-- TEXT EXCERPT --
Home | About | Sematext search-lucene.com search-hadoop.com
 Search Hadoop and all its subprojects:

Switch to Threaded View
Pig, mail # user - possibly Pig throttles the number of mappers


Copy link to this message
-
Re: possibly Pig throttles the number of mappers
Dexin Wang 2011-03-24, 00:58
Thanks Alan!

We are using 0.79. Also got an answer from #hadoop channel and with this
quora answer:

http://www.quora.com/Where-does-Hadoop-latency-come-from-e-g-it-takes-15-25-seconds-for-an-empty-job?q=hadoop+latency

<http://www.quora.com/Where-does-Hadoop-latency-come-from-e-g-it-takes-15-25-seconds-for-an-empty-job?q=hadoop+latency>We
will look into combining more work in each mapper and/or use Pig 0.8.

Thanks again for your help.

Pixel coordinate grounding data
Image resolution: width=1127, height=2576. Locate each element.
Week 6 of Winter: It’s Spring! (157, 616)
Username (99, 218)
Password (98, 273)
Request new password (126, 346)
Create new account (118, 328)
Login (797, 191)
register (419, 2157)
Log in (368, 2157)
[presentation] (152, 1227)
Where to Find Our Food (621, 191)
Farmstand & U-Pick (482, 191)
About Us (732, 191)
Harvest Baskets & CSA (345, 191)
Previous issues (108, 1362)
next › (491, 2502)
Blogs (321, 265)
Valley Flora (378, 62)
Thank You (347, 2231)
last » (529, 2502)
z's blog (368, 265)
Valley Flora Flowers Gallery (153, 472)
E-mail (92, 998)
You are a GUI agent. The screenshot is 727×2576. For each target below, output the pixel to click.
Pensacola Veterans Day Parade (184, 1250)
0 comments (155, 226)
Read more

-- TASKS AND EXERCISES --
1/ Answer these about the Pig mailing-list message:
(a) Whom does the writer thank in the opening line?
(b) Which channel gave the writer an answer?
(c) Which Pig version does the writer plan to look into using?
2/ Repeat everything in the Pig mailing-list message from the words "We are using" down to the words "use Pig 0.8.".

-- OUTPUTS IN ORDER --
1/
(a) Alan
(b) The #hadoop channel
(c) Pig 0.8

2/
We are using 0.79. Also got an answer from #hadoop channel and with this
quora answer:

http://www.quora.com/Where-does-Hadoop-latency-come-from-e-g-it-takes-15-25-seconds-for-an-empty-job?q=hadoop+latency

<http://www.quora.com/Where-does-Hadoop-latency-come-from-e-g-it-takes-15-25-seconds-for-an-empty-job?q=hadoop+latency>We
will look into combining more work in each mapper and/or use Pig 0.8.